## What you will do
Starting with the line that contains "Task: Click the All Events filter icon", give again exactly and only each line through the end of the records; include the last line and exclude pictures.

........

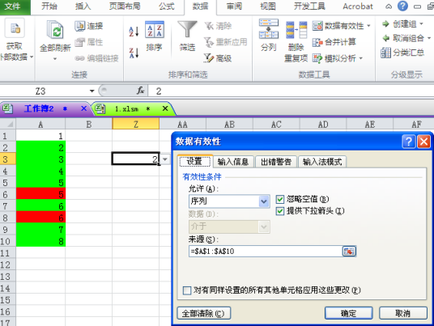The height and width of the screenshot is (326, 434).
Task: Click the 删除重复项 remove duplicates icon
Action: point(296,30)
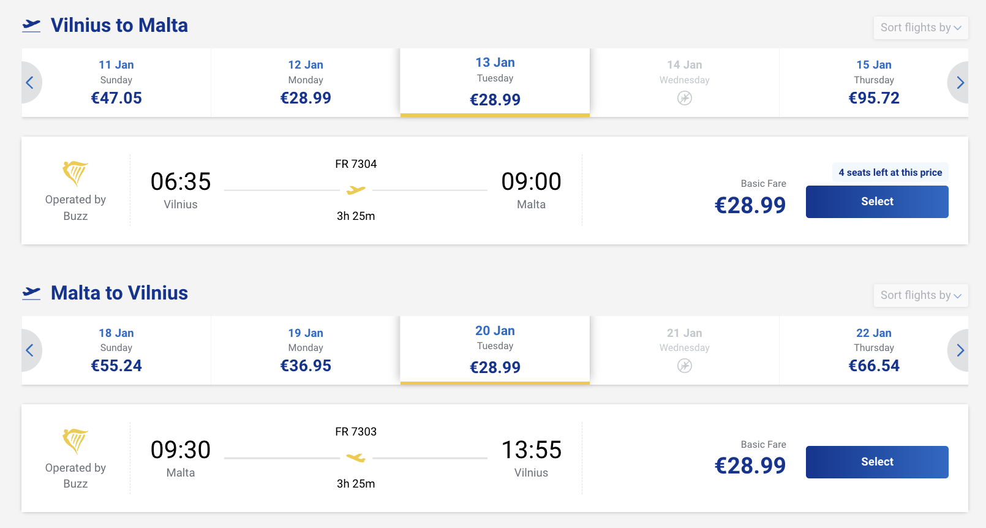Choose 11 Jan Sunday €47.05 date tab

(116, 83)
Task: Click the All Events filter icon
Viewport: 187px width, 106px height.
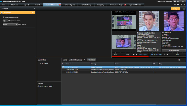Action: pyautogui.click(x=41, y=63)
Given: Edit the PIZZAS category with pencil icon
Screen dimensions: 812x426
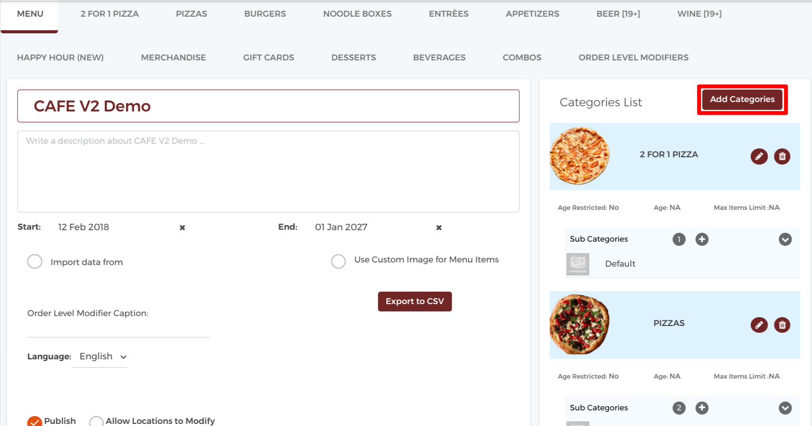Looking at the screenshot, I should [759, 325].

........

## Reply
Task: Click the All Events filter icon
Viewport: 187px width, 106px height.
Action: pyautogui.click(x=41, y=63)
Given: Edit the PIZZAS category with pencil icon
Screen dimensions: 812x426
Looking at the screenshot, I should [759, 325].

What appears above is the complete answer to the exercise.